What the exercise asks: Return every line of the data below that includes the string "will".

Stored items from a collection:
════════════════════

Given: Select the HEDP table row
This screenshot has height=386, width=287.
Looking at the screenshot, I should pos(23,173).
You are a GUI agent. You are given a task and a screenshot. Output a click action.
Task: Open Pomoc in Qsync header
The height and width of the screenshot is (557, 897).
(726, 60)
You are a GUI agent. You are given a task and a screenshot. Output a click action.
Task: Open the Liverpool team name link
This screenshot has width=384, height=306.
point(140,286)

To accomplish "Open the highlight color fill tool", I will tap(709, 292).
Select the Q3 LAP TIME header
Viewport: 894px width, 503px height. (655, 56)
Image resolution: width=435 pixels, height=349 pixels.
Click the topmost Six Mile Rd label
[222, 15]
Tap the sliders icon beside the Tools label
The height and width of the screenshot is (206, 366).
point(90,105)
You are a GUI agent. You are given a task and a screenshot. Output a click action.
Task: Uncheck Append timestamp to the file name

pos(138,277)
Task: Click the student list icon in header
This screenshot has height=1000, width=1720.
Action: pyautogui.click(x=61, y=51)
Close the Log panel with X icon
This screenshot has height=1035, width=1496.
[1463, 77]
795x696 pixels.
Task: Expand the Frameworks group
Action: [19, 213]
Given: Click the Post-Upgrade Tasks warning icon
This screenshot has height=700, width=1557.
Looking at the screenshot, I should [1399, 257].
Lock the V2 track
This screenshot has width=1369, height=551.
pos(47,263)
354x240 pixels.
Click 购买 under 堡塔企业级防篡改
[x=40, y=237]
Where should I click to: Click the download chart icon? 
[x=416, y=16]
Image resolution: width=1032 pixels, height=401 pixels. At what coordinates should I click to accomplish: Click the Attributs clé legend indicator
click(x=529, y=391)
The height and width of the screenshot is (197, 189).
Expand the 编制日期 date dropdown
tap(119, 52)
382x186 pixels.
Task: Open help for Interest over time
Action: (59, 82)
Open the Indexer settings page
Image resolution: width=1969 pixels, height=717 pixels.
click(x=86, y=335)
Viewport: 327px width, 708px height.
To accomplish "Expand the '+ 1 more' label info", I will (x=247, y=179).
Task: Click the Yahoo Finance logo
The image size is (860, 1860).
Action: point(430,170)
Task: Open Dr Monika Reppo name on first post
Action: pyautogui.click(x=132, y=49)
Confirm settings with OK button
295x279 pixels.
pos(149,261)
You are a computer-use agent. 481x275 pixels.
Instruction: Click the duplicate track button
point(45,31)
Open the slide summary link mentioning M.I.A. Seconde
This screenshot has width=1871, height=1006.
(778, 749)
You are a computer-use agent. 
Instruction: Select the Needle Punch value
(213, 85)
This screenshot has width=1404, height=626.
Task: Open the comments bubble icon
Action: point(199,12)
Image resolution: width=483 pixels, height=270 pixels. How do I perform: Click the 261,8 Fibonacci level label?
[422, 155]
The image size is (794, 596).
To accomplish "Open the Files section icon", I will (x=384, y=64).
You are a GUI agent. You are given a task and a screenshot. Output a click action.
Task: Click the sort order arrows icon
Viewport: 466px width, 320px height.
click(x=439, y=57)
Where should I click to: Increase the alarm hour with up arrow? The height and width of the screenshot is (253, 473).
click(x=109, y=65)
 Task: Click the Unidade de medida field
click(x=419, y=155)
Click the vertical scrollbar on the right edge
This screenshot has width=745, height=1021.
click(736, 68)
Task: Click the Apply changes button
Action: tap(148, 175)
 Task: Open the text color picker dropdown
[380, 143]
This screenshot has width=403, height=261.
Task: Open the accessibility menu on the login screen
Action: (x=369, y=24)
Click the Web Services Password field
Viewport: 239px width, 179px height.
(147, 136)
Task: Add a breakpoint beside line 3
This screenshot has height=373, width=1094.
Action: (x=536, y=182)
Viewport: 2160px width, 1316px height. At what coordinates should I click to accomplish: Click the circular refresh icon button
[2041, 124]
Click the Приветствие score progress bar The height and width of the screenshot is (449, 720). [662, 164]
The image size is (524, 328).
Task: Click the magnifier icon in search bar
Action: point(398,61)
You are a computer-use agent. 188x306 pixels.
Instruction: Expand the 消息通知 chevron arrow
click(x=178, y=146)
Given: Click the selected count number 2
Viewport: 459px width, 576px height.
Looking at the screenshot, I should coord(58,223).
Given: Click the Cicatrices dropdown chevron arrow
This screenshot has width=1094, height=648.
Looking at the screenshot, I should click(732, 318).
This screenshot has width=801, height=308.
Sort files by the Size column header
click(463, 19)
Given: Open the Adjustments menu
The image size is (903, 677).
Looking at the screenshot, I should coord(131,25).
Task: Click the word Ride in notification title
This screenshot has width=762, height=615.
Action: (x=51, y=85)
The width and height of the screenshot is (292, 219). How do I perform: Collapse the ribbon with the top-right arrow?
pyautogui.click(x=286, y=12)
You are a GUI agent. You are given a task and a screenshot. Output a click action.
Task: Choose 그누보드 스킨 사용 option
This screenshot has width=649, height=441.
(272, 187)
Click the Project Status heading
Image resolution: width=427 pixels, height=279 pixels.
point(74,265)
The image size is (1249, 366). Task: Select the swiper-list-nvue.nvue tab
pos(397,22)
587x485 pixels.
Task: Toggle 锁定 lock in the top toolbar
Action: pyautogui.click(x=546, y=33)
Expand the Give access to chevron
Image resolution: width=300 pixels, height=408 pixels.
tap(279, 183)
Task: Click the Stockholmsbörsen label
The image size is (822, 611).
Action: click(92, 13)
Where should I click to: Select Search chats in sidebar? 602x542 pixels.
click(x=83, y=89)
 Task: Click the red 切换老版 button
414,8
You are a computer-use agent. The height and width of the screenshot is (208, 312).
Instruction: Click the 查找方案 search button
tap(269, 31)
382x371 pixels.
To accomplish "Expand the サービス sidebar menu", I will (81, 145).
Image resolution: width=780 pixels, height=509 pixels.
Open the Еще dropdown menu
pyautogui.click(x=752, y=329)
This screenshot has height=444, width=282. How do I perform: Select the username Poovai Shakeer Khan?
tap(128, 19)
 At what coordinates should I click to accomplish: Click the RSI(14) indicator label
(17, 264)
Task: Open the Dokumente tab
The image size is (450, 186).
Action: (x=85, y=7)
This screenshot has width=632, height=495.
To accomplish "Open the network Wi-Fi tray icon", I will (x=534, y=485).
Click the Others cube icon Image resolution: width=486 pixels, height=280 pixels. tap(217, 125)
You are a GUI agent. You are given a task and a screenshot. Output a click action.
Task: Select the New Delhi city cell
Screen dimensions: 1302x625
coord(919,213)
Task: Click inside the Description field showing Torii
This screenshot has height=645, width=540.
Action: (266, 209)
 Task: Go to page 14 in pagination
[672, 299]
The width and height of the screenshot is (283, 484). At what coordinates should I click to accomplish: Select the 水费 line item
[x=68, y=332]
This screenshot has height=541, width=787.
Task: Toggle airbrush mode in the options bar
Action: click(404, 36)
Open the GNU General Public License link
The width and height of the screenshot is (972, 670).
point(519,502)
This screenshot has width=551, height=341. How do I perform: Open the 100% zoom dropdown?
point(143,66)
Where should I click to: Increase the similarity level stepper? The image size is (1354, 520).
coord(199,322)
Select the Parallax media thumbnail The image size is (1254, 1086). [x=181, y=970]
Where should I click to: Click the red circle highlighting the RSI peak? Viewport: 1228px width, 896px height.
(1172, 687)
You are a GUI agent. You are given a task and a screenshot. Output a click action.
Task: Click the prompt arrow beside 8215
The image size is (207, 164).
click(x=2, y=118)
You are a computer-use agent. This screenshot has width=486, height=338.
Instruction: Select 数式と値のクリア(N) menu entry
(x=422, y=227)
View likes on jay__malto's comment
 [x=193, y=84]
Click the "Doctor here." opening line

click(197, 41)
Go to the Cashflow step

════════════════════

Written reply:
To accomplish "Open the highlight color fill tool", I will tap(709, 292).
To accomplish "Expand the '+ 1 more' label info", I will (x=247, y=179).
To accomplish "Open the Files section icon", I will (x=384, y=64).
To accomplish "Expand the サービス sidebar menu", I will (81, 145).
To accomplish "Open the network Wi-Fi tray icon", I will (x=534, y=485).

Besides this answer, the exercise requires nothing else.